Beranda Bahasa Menyoal Penggunaan Kata “Membonceng”

Menyoal Penggunaan Kata “Membonceng”

Yang manakah yang dimaksud membonceng dan pembonceng?
Yang manakah yang dimaksud membonceng dan pembonceng? (sumber foto: bellisuma.blogspot.com)

Oleh:  Muhammad Farid Wajdi

PALONTARAQ.ID – PEMAHAMAN  umum tentang kata “ Membonceng” dengan kata dasar “bonceng” ini seringkali hanya dikaitkan dengan pemakaian kendaraan roda dua secara bersama-sama.

Pengendara motor atau sepeda yang duduk di depan seringkali disebut membonceng, sedang yang duduk di belakang disebut dibonceng. Padahal yang benar justru yang duduk di belakang itulah yang sebenarnya disebut membonceng. Kesalahan penggunaan kata membonceng ini bukan hanya terjadi dalam pengucapan, tetapi lebih banyak lagi terjadi dalam banyak penulisan.

Adalah Sastrawan dan seniman Asdar Muis RMS yang getol mengoreksi kesalahan pengucapan dan penulisan kata membonceng ini. Beberapa waktu lalu dalam Tadarrus Sastra di Pulau Karanrang (10-11 Agustus) mengingatkan kepada para pegiat sastra di Pangkep bahwa penggunaan kata membonceng yang tepat adalah orang yang duduk di belakang, yang selama ini dalam persepsi masyarakat awam bahwa yang duduk di belakang itu disebut dibonceng oleh yang duduk di depannya (pembonceng).

“Jika kalian membaca dengan baik Sejarah Nasional, disitu disebutkan bahwa ‘Belanda membonceng Sekutu’ sebagai salah satu strategi Belanda untuk masuk kembali menjajah Indonesia.
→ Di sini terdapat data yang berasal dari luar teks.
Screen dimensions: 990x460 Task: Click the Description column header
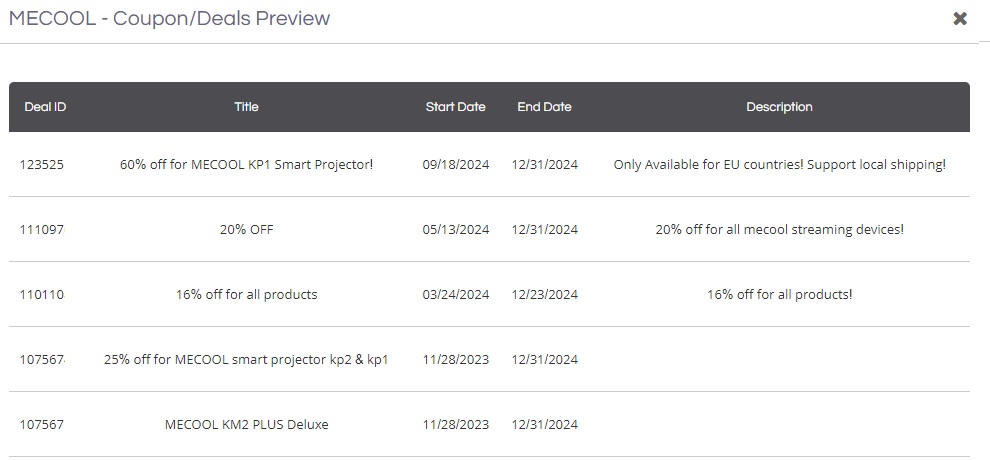tap(779, 107)
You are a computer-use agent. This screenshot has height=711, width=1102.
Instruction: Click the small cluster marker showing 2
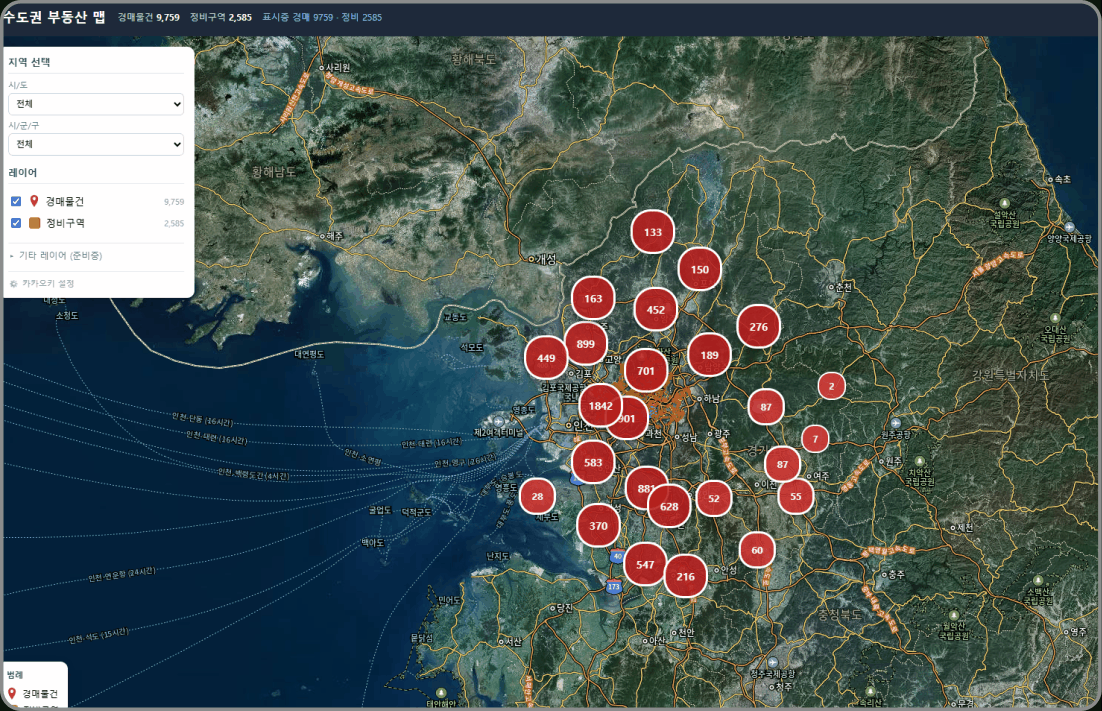point(831,386)
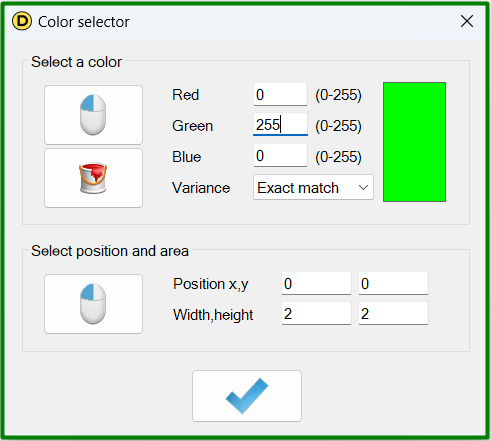Click the Position y input field
491x441 pixels.
(x=393, y=283)

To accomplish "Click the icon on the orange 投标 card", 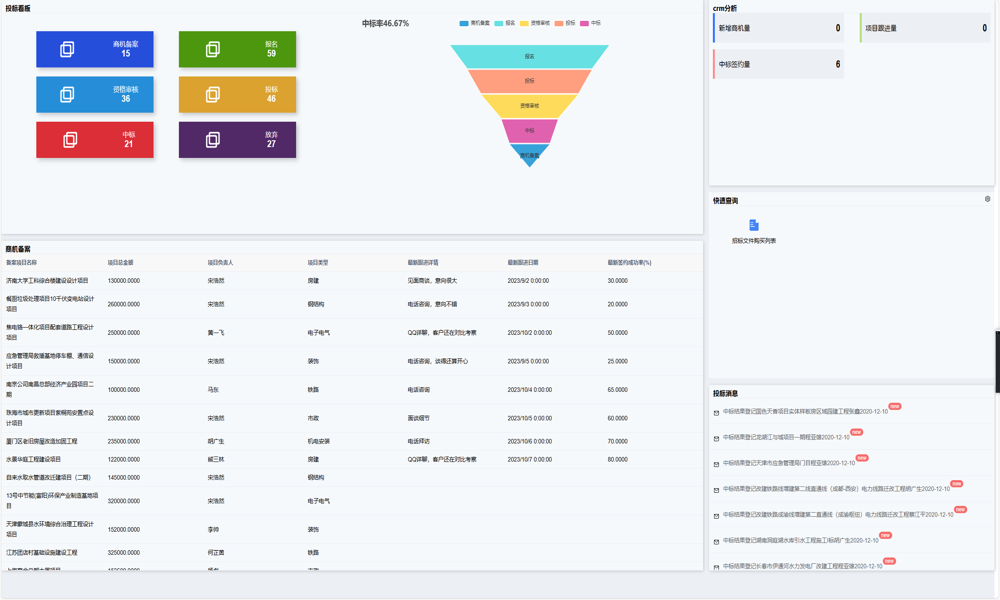I will (x=213, y=94).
Disini kata membonceng berarti ikut serta atau mengikut, yang berarti Belanda memanfaatkan Sekutu untuk ikut serta (membonceng) masuk kembali ke Indonesia”, jelas Asdar Muis RMS.

Dalam tulisan berseri Malu (107) di wall facebooknya, Esais kawakan Asdar Muis RMS secara tidak langsung menunjukkan penggunaan kata membonceng sebagai berikut:

Malu (107): Masih terbilang sangat pagi, aku mulai menggenjot sepeda motor butut dari pemukiman transmigran asal Bali ke Rahanggada, Tanggetada, Kabupaten Kolaka, menuju Anaiwoi.

Jalanan berkerikil, tanpa aspal. Berdebu. Pun aku tak peduli walau sesekali harus berhenti sejenak membetulkan kendaraan yang mesinnya tiba-tiba mati.

Lebih satu jam, perjalanan yang jaraknya hanya belasan kilometer dan dipenuhi rimbunan pepohonan pinus itu, aku tempuh dengan tubuh gigil. Jemariku kaku dan tetap keram setelah berlama-lama memegang setir.

Kala tiba di tepi pantai tujuan, kubuka laptop. Aku langsung mengetik. Namun .. saat modem kupasang, tak ada jaringan. Bingung. Ke mana harus mencari jaringan internet? Aku memutari kelurahan yang tak jauh dari bandara. Dan akhirnya menemukan sebuah warung internet. Pun aku mulai menjelajahi dunia maya dengan fasilitas payah.

Setelah hampir satu jam, aku kembali ke jalanan – mencari ikan-ikan segar di dekat pantai untuk dibawa pulang ke rumah keluarga yang menampung kami: aku, istri, dan anakku. Dan betapa bahagianya aku melihat begitu banyak ikan segar dengan harga terbilang murah.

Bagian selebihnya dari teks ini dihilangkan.